━━ Provided data ━━

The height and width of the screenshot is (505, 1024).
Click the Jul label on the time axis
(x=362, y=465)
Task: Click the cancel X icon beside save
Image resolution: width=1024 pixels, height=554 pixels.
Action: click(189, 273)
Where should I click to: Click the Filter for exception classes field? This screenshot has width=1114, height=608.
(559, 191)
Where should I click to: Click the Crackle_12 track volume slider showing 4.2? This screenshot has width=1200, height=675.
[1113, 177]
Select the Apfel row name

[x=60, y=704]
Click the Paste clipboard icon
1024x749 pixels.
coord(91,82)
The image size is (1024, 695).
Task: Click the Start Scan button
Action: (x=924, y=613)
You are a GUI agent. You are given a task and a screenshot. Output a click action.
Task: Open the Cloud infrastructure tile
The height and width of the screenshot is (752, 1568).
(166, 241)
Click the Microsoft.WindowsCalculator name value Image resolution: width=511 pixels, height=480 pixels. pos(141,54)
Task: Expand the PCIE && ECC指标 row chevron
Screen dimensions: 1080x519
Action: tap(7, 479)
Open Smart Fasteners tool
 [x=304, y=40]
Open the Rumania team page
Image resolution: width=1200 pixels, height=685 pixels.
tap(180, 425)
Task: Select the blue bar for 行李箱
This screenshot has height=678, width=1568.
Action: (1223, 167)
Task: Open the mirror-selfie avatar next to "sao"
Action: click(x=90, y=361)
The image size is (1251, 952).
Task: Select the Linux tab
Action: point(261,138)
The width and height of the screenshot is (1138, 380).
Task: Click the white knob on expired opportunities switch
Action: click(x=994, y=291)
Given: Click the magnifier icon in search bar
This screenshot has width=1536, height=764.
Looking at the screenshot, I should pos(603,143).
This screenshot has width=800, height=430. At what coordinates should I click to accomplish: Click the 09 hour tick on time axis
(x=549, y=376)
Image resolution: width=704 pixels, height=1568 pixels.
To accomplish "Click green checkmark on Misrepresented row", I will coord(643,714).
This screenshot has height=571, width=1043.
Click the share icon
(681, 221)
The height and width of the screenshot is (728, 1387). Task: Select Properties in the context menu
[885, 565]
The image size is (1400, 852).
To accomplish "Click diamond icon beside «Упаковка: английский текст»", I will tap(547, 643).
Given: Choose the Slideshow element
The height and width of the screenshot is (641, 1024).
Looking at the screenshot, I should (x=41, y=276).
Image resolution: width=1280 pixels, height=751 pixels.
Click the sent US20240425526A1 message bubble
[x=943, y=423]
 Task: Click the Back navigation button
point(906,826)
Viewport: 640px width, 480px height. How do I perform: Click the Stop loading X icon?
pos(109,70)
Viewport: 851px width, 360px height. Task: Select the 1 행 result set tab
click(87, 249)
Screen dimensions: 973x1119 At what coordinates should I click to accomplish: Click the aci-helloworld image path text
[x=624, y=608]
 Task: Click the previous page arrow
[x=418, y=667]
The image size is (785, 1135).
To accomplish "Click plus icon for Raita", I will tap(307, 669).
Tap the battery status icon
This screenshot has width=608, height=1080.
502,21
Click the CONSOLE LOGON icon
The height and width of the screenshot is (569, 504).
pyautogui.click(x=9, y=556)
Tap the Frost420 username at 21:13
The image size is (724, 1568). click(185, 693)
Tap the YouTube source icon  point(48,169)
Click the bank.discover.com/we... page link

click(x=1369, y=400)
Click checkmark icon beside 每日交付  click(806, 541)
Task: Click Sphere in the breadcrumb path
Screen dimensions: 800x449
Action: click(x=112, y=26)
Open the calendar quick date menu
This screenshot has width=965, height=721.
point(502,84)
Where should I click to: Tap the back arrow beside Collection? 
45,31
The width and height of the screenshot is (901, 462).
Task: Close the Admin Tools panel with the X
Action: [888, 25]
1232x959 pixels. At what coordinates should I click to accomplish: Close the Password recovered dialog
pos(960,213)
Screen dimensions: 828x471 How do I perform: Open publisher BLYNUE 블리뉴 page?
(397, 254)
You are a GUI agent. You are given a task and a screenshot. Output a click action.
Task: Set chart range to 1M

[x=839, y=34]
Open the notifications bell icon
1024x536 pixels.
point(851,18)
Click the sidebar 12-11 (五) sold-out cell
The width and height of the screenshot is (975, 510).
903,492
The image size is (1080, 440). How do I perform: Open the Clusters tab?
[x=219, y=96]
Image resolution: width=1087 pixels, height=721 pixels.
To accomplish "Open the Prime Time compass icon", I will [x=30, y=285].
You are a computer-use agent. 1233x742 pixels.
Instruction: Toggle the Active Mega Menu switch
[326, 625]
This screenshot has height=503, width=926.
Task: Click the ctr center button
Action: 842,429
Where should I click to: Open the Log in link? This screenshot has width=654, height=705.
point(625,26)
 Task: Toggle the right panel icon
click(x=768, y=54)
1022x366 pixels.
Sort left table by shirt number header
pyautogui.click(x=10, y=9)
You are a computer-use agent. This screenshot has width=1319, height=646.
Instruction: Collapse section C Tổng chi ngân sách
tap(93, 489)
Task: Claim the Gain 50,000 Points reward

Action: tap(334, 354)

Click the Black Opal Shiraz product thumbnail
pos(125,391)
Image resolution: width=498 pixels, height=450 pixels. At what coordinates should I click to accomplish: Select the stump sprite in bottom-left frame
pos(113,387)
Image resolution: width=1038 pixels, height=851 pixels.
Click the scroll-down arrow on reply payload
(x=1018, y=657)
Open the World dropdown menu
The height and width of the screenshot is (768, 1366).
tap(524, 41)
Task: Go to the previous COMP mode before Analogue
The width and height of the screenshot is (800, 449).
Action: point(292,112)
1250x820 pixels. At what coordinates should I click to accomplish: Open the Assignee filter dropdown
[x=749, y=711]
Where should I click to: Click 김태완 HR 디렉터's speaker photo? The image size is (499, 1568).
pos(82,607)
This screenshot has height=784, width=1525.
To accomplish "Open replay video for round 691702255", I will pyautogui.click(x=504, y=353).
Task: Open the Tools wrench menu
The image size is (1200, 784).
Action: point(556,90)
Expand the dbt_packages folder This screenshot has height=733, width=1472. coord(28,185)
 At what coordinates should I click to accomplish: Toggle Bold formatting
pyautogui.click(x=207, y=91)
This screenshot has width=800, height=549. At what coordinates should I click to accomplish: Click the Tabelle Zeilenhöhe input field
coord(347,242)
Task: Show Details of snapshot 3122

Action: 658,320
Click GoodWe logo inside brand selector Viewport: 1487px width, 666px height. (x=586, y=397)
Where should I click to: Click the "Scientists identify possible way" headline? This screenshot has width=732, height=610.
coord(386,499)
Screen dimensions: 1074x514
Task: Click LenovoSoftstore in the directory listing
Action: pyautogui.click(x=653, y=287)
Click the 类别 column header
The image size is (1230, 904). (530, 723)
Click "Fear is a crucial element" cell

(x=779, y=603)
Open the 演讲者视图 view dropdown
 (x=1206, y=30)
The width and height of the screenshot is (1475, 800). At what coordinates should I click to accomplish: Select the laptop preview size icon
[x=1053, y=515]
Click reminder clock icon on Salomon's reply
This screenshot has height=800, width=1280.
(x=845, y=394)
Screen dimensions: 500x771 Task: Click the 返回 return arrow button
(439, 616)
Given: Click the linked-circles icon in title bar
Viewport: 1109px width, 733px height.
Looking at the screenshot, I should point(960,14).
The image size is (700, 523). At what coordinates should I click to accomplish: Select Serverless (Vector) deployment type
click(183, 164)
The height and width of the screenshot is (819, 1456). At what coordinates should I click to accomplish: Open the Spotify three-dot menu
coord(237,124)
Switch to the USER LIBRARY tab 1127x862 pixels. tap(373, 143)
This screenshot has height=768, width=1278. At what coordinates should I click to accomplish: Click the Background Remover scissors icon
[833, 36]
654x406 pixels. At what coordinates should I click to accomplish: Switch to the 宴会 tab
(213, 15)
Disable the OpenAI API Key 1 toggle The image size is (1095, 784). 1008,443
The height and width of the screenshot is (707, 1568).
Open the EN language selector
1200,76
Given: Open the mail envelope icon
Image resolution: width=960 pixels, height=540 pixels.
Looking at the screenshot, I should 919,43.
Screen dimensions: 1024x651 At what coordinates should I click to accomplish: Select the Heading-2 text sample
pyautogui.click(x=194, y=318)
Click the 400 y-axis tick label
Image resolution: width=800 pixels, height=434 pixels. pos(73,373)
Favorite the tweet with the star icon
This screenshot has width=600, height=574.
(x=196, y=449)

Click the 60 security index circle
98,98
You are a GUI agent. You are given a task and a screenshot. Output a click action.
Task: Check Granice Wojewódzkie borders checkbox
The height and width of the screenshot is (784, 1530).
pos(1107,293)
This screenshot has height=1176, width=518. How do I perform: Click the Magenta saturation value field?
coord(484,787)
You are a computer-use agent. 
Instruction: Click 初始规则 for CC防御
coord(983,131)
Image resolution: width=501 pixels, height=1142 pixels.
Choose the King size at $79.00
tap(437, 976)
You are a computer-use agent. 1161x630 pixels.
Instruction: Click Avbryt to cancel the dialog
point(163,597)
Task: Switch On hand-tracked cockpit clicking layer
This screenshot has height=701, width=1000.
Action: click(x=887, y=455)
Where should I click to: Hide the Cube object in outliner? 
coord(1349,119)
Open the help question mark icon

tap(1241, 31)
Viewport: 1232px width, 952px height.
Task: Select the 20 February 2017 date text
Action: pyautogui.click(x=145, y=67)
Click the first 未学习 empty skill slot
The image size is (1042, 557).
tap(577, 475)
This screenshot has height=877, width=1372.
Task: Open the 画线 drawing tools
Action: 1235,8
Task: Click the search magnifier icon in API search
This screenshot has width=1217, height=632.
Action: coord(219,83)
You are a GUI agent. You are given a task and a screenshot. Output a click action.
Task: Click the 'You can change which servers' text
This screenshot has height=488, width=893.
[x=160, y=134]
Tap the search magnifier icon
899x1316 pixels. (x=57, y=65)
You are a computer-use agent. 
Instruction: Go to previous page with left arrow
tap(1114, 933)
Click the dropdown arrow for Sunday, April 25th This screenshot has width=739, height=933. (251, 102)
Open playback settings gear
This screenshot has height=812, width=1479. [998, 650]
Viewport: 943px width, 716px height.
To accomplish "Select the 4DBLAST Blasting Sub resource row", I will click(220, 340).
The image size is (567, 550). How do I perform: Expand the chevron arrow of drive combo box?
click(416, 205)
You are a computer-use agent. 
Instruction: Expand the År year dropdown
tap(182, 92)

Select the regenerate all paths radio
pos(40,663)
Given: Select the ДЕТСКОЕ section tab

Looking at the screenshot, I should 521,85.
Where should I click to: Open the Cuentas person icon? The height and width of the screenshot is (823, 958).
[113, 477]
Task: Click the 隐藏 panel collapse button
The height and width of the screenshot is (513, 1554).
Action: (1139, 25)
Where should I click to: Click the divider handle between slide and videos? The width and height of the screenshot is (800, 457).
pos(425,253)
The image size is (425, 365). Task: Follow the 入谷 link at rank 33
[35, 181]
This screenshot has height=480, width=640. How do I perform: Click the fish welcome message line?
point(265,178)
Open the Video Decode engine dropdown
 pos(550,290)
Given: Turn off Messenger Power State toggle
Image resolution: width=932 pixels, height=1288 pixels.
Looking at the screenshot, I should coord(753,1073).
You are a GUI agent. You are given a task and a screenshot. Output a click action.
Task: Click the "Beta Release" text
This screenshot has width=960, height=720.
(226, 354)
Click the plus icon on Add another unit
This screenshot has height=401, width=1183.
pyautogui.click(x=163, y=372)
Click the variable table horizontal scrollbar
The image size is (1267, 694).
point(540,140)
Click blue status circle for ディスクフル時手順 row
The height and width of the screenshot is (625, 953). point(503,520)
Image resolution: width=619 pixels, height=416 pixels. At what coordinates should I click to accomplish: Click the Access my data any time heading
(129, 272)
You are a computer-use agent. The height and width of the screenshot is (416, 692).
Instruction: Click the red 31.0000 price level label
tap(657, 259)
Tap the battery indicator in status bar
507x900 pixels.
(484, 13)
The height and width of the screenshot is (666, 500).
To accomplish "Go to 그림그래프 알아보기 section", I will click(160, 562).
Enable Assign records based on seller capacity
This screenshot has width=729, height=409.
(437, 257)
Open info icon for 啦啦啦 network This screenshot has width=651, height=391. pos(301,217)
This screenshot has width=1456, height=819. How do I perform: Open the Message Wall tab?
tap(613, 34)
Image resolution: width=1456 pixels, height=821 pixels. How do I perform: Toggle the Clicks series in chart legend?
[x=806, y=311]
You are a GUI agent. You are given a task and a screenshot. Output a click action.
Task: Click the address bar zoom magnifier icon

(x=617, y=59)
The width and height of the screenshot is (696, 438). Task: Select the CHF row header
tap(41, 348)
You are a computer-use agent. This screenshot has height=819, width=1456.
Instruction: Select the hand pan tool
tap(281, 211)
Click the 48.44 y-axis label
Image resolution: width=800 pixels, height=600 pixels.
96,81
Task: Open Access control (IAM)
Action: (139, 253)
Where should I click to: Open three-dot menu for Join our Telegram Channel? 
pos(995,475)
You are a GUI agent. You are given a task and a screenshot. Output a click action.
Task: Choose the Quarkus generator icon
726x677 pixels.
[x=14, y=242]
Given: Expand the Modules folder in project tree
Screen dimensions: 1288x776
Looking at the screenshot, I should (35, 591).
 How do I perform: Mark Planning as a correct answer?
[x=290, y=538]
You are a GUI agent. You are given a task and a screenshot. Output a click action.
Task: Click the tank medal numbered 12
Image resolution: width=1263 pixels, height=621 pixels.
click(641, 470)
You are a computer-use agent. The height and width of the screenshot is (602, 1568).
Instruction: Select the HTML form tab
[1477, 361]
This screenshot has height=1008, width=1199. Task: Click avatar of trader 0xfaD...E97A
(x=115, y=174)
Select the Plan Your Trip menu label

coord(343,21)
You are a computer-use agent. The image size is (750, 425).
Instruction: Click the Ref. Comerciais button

━━━

== Aim of the exercise ==
Begin with the line containing "You are a computer-use agent. The image" and retype it and each line after it through the end of the records, keeping them exact and including nothing more.

== Task result ==
You are a computer-use agent. The image size is (750, 425).
Instruction: Click the Ref. Comerciais button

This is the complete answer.